Write only the number of lines in the data that contain the word "agent".

BEGIN

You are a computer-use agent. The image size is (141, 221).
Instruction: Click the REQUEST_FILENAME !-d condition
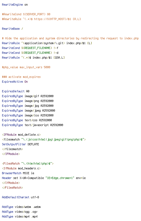coord(30,53)
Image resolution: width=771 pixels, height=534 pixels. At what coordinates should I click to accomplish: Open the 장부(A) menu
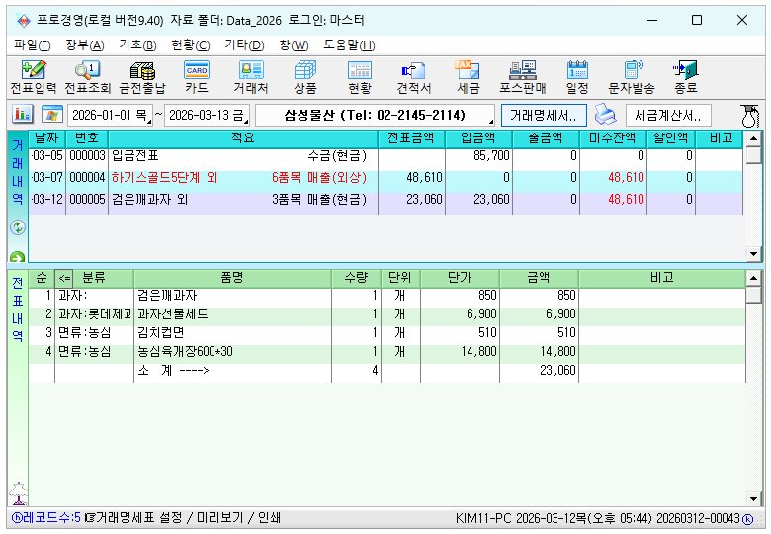(x=84, y=45)
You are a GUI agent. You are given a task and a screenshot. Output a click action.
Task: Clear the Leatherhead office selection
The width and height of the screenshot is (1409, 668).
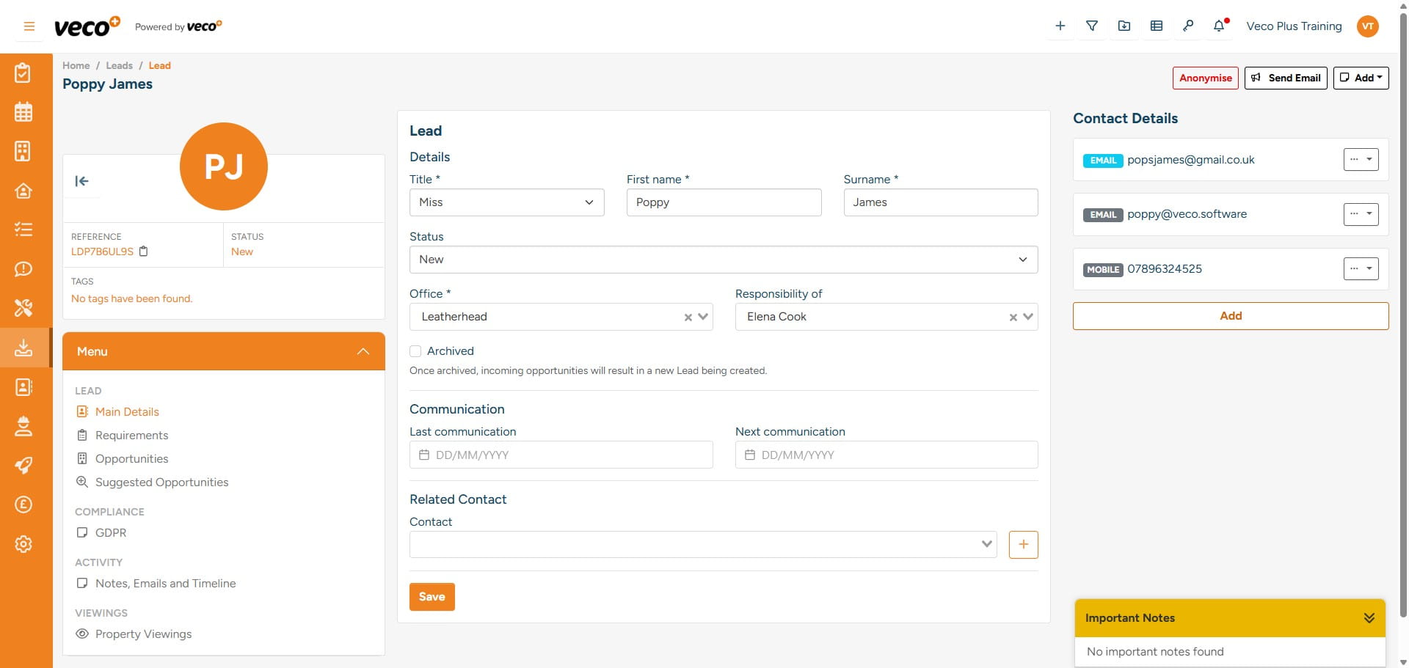pos(688,318)
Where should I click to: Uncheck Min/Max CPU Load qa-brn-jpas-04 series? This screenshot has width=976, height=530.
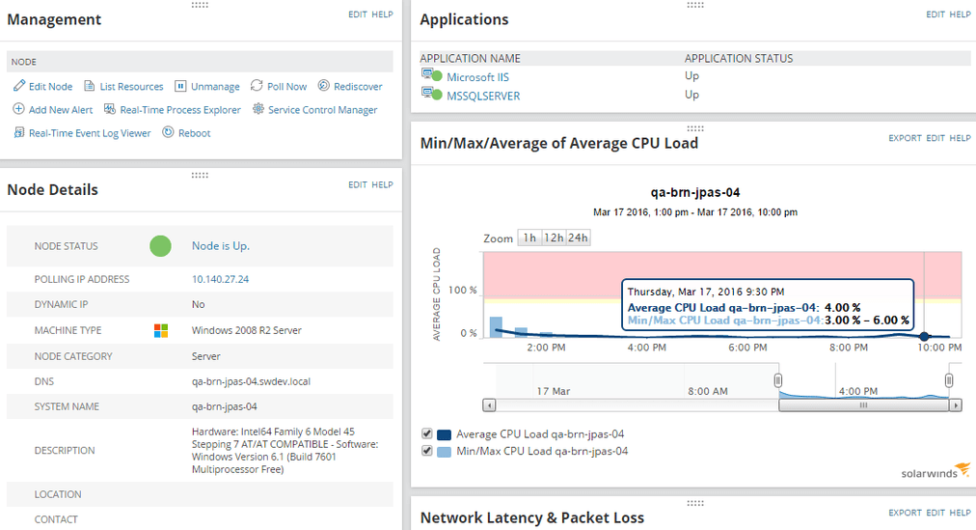(x=427, y=450)
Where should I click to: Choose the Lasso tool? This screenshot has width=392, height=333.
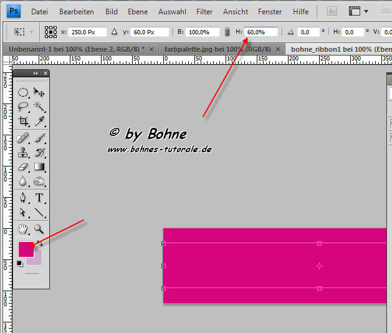[23, 107]
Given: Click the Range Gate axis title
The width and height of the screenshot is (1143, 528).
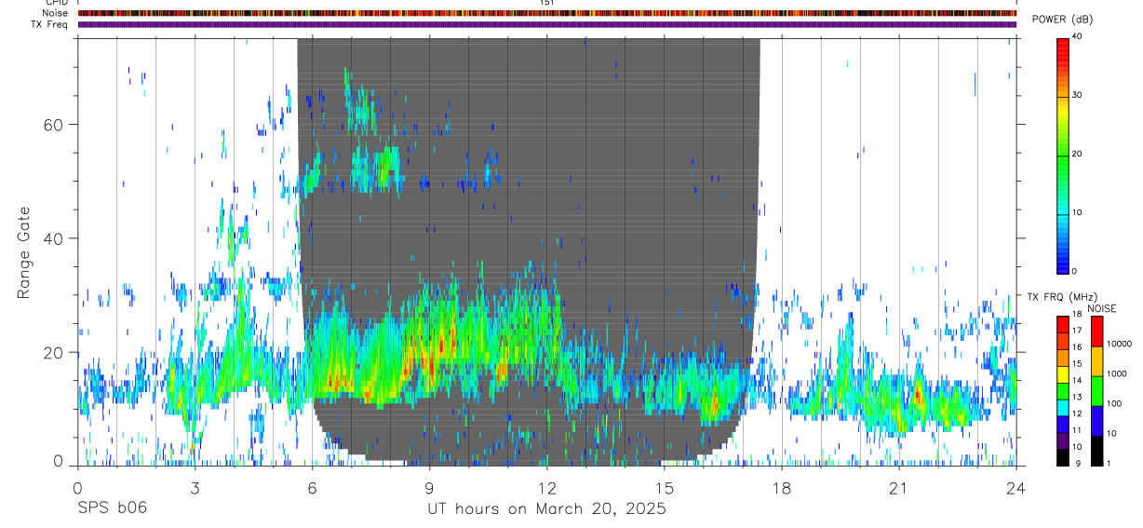Looking at the screenshot, I should pyautogui.click(x=24, y=251).
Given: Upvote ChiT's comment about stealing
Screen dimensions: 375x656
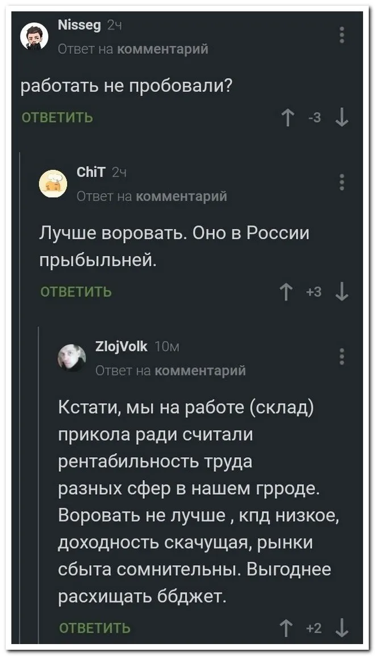Looking at the screenshot, I should coord(289,293).
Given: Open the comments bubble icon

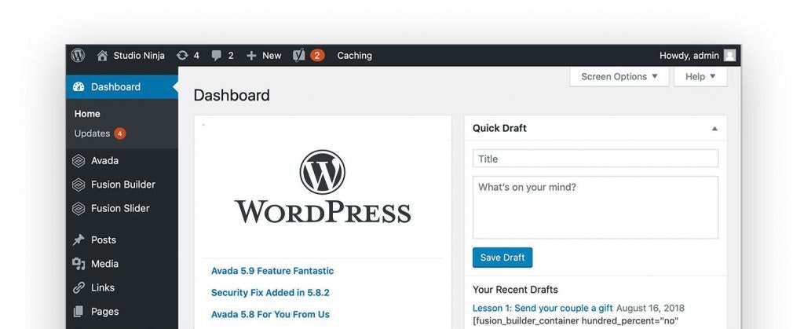Looking at the screenshot, I should coord(216,56).
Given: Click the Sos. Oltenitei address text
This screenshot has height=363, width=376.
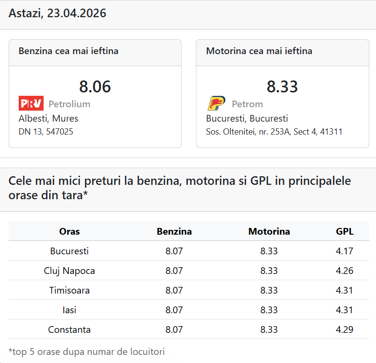Looking at the screenshot, I should [x=274, y=132].
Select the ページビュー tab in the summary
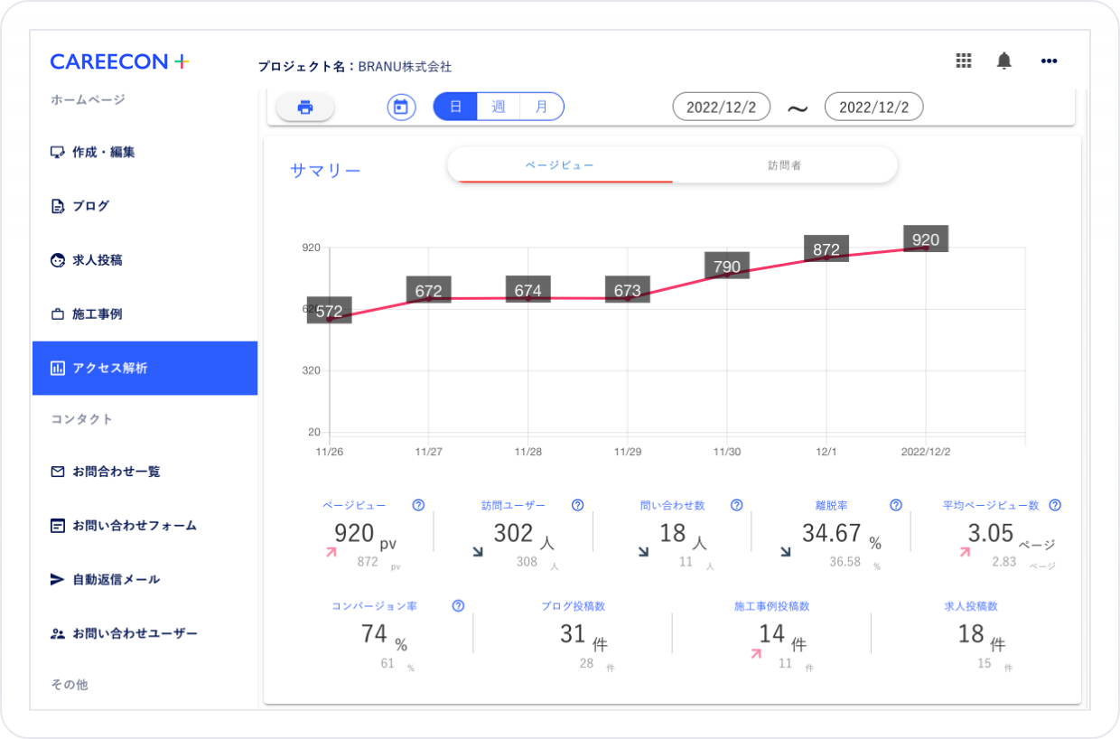The image size is (1120, 739). 560,165
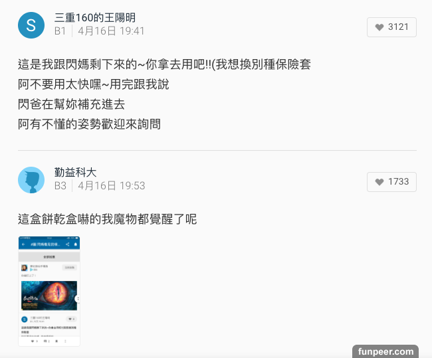Tap the 全部回應 header inside the thumbnail
Image resolution: width=432 pixels, height=358 pixels.
pyautogui.click(x=49, y=256)
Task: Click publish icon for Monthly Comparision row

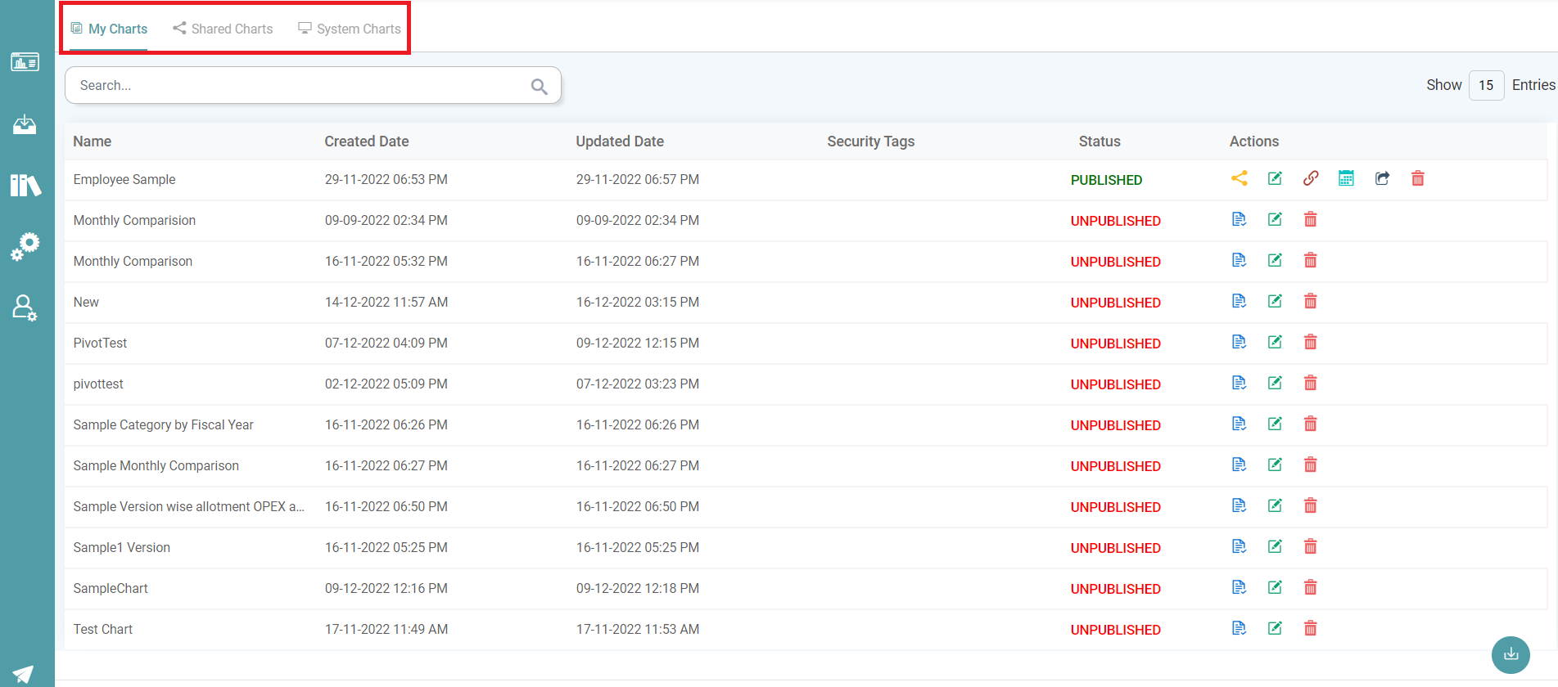Action: click(1239, 219)
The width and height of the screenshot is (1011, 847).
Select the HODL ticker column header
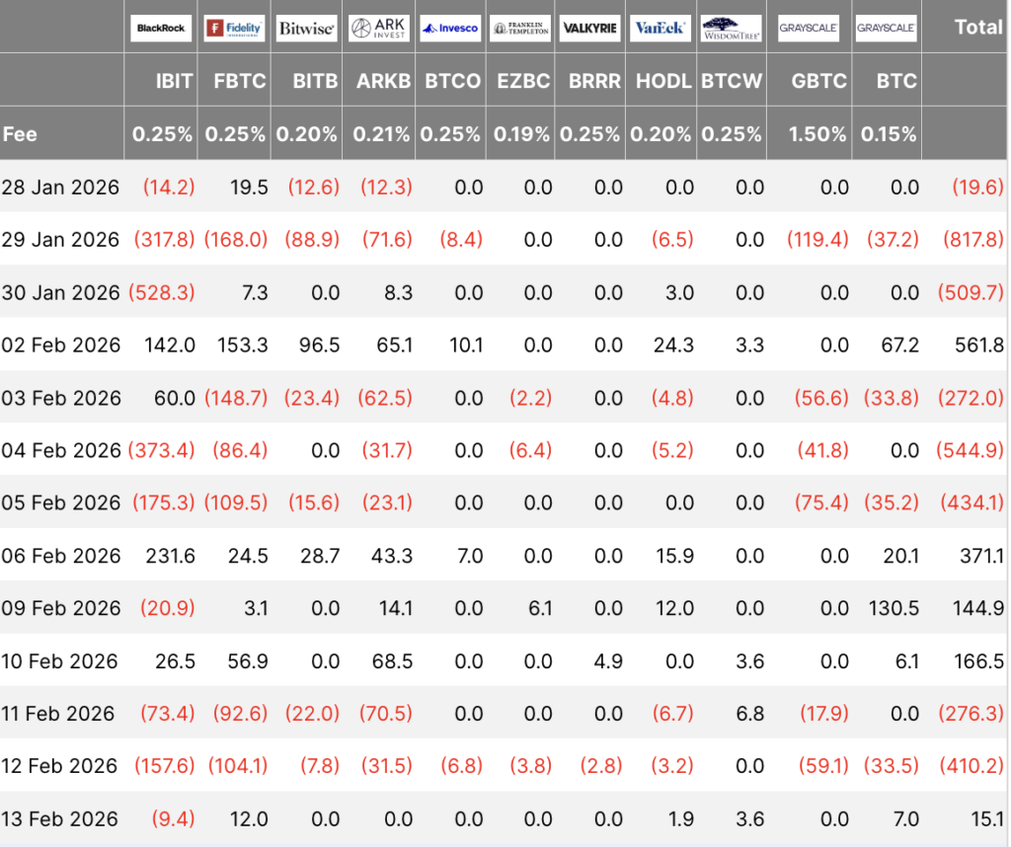661,81
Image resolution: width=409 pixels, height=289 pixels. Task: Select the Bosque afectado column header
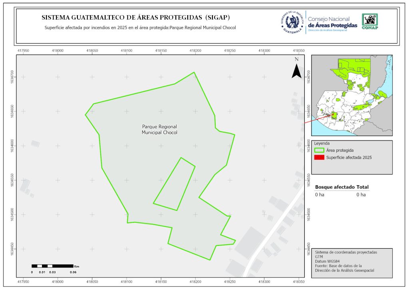[x=335, y=187]
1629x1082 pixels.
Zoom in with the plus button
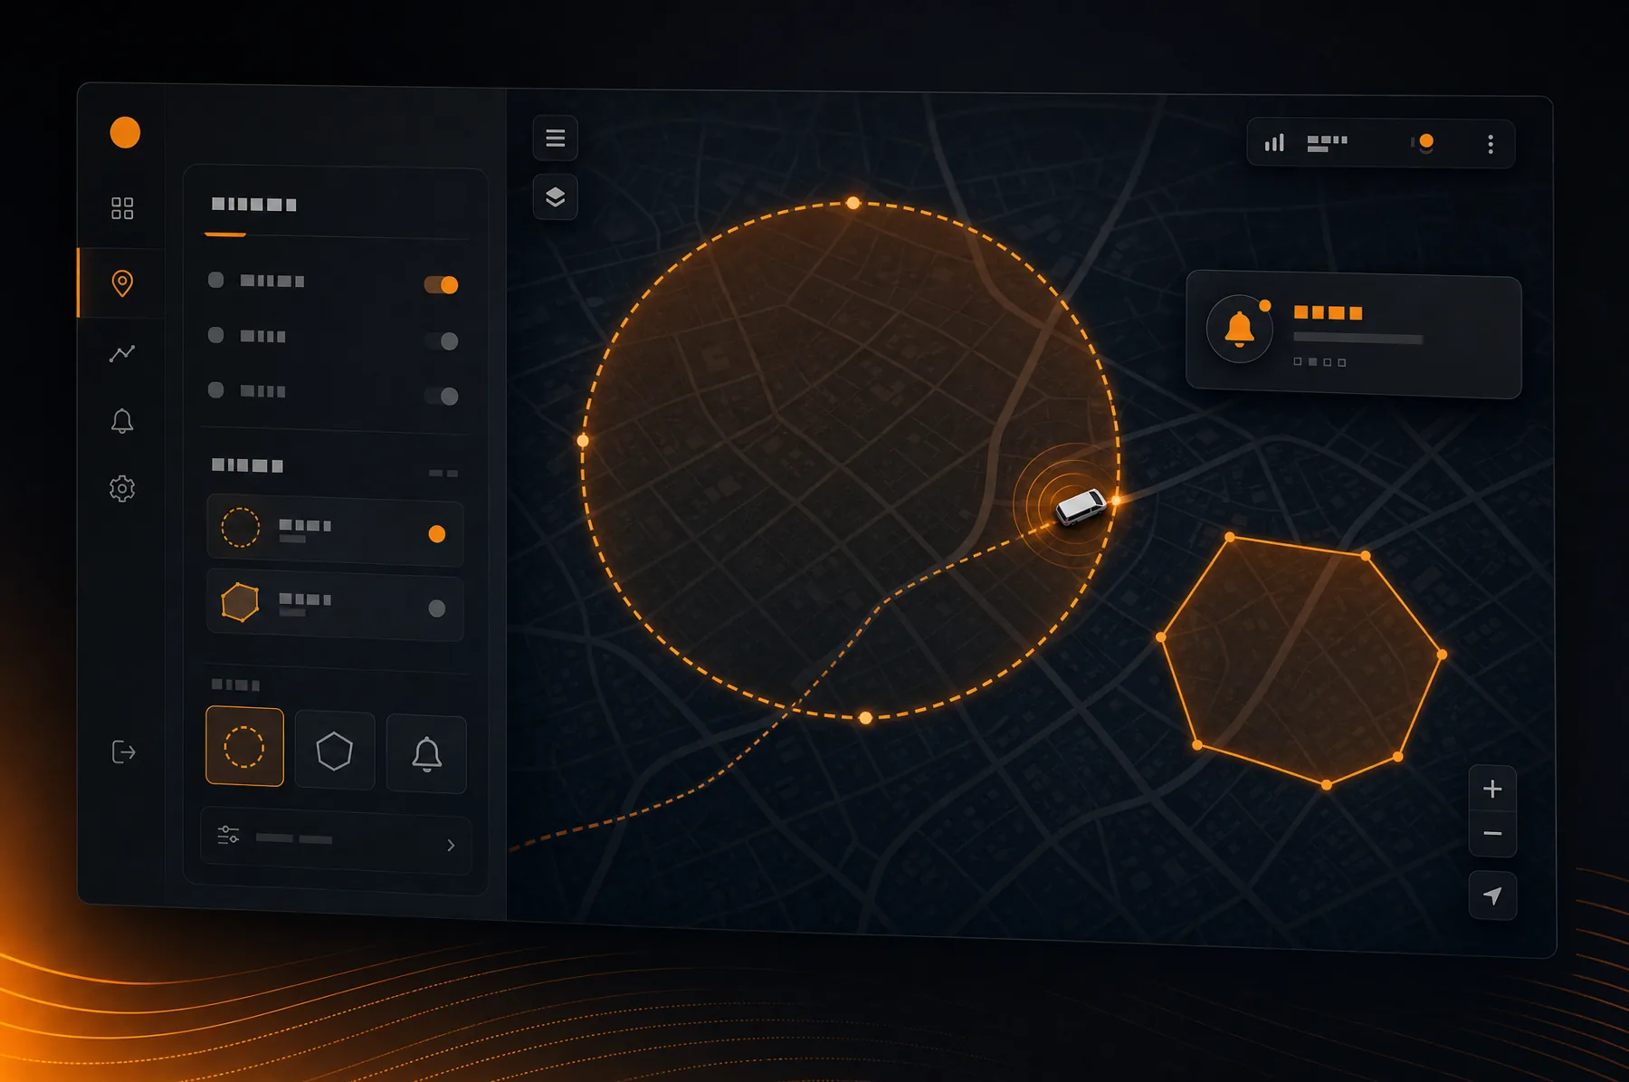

END

* **Exercise output**:
2